Various procedures were called for to announce the birth to the community, to the ancestors, and to the gods and to care for the welfare both physical and supernatural of the infant and mother by application of medical and magical techniques. Among the other milestones marked with ceremonies were the formal presentation of a royal heir, the completion of a tattooing operation or ear piercing in a high-status child, and the formal investiture of a priest or chief.
The observances of these occasions were marked with a variety of rituals that quite often included human sacrifice. Death was universally observed through rituals, which increased in extravagance in direct proportion to the status of the deceased. Feasts and elaborate gift exchanges were also common. The extravagance of funeral rites was surpassed, in some societies, by ceremonies to deify a departed chief or priest. These went on for prolonged periods. The sea provided most of the protein in the traditional Polynesian diet.

*EXERCISE*. Copy verbatim the part of the passage on Polynesian rites that opens with the words containing "The observances of" and closes with "traditional Polynesian diet.".

*RECORD SET*.
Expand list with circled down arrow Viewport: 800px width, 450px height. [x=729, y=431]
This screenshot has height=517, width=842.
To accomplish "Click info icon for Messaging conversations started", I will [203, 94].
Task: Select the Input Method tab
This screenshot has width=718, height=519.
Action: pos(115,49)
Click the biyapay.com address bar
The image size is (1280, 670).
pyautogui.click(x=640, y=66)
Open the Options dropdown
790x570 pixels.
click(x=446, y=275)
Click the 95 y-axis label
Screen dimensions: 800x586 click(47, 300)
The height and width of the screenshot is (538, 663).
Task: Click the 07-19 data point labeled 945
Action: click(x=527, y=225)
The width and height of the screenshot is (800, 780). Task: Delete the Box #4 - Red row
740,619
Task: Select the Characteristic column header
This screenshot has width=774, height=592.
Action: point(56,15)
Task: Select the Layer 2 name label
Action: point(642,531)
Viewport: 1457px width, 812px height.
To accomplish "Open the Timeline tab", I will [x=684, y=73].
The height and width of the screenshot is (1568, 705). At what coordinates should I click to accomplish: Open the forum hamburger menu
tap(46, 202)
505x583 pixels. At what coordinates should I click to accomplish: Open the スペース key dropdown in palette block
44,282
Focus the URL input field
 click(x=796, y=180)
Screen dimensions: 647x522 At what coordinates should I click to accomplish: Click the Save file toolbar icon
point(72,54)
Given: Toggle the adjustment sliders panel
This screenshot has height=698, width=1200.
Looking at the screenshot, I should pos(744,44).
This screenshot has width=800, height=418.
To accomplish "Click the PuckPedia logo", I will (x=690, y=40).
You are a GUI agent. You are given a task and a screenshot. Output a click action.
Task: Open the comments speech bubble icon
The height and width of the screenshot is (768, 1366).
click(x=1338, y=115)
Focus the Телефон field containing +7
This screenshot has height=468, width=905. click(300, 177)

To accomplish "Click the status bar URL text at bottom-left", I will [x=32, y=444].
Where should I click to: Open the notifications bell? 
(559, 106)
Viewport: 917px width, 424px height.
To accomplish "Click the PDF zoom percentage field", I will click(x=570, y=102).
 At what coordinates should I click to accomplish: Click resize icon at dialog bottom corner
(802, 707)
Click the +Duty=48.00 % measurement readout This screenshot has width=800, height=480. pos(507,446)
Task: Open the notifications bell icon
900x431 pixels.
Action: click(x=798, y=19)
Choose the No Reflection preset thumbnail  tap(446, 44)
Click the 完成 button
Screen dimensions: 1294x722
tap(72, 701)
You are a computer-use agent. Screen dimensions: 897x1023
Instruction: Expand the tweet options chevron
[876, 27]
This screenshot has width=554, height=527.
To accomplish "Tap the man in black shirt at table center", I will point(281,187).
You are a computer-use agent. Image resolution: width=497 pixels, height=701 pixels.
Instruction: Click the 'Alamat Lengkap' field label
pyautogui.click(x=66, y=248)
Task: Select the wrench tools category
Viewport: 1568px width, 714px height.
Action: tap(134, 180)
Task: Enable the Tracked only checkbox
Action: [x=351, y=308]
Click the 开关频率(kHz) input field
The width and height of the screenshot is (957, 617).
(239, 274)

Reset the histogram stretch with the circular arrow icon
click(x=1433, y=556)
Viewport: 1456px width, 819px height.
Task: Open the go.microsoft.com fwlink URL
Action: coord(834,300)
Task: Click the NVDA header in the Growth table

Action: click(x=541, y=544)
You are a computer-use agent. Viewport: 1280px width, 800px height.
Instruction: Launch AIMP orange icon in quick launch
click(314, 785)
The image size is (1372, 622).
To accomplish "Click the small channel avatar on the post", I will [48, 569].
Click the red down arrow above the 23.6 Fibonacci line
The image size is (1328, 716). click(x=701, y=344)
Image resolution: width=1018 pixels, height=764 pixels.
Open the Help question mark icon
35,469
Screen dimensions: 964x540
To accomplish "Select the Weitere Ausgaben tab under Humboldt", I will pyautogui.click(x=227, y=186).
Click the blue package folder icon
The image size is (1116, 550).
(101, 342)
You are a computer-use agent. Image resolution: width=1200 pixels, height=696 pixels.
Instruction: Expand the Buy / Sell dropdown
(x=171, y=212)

*EXERCISE ANSWER*.
The observances of these occasions were marked with a variety of rituals that quite often included human sacrifice. Death was universally observed through rituals, which increased in extravagance in direct proportion to the status of the deceased. Feasts and elaborate gift exchanges were also common. The extravagance of funeral rites was surpassed, in some societies, by ceremonies to deify a departed chief or priest. These went on for prolonged periods. The sea provided most of the protein in the traditional Polynesian diet.